Most of us enjoy popping open a bottle of sparkling wine now and again. Whether you’re celebrating a birthday, anniversary or the end of a long week at work, there’s nothing quite like a glass of fizz to lift the spirits. So, what’s your sparkling wine of choice? Chances are you end up reaching for a bottle of Prosecco or Champagne. Unsurprising, given that they’re the two most popular varieties around the world. But do you know the difference between the two?
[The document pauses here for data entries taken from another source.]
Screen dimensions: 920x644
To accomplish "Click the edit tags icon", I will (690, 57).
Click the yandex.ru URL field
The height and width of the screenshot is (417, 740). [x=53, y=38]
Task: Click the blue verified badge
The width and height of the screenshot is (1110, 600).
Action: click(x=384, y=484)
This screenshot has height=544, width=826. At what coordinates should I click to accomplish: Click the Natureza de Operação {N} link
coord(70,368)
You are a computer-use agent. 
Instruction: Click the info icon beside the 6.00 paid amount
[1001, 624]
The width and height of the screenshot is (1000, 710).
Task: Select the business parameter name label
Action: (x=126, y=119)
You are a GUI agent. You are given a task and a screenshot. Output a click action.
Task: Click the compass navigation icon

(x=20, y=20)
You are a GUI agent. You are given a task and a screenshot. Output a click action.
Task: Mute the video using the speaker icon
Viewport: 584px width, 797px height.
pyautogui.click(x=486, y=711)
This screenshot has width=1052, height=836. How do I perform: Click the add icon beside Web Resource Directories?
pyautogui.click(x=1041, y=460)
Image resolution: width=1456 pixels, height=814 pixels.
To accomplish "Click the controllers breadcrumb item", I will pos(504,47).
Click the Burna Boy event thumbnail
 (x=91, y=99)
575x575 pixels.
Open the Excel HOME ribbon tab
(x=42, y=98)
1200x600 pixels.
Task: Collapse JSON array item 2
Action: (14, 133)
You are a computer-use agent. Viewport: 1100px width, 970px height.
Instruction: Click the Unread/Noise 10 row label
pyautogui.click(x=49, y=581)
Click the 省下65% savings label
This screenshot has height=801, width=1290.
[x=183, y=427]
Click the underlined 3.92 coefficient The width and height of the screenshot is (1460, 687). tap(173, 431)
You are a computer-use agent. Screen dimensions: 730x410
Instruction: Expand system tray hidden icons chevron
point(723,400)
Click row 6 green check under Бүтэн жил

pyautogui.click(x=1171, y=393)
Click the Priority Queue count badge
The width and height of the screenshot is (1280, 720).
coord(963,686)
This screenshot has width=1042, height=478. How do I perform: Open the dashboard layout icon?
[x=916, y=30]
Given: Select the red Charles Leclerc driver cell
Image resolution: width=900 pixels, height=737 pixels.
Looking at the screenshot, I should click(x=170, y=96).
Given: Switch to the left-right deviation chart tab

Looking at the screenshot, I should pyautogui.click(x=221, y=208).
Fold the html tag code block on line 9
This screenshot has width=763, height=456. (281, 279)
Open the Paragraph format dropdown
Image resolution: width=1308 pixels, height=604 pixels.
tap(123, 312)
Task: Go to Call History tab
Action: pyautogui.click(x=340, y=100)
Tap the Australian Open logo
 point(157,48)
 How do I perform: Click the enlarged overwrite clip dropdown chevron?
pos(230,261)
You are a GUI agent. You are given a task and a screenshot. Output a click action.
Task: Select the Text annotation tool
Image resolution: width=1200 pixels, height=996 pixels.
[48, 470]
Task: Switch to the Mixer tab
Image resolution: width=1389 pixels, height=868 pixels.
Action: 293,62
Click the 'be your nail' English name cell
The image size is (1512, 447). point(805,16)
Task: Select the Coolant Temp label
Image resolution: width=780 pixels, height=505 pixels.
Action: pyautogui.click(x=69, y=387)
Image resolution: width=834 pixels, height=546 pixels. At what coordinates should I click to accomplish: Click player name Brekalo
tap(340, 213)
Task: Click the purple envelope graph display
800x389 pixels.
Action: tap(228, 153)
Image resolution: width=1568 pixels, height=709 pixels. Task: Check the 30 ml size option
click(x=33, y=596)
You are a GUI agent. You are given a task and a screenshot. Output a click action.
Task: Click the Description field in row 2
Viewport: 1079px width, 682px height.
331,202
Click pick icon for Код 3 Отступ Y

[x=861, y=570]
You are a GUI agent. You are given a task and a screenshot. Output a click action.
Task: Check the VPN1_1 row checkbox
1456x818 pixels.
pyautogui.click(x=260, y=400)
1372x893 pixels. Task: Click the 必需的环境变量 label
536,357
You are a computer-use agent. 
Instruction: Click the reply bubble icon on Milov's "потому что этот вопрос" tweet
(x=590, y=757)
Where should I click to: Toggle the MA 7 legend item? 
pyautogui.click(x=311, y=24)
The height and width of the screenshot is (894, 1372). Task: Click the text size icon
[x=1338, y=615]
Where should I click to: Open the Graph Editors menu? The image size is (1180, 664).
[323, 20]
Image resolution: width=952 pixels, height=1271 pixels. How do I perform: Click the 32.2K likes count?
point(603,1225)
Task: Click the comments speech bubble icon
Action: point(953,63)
Let us give you the low-down.

Italian vs French Wine Regions

The most widely-known difference between Champagne and Prosecco is that Champagne is from the Champagne Region of France while Prosecco is from the Prosecco Region of Italy.

The Champagne wine region surrounds the towns of Reims and Épernay in the northeast of France.  Champagne is a protected designation, which means that only sparkling wine from the Champagne region of France can legally be called Champagne.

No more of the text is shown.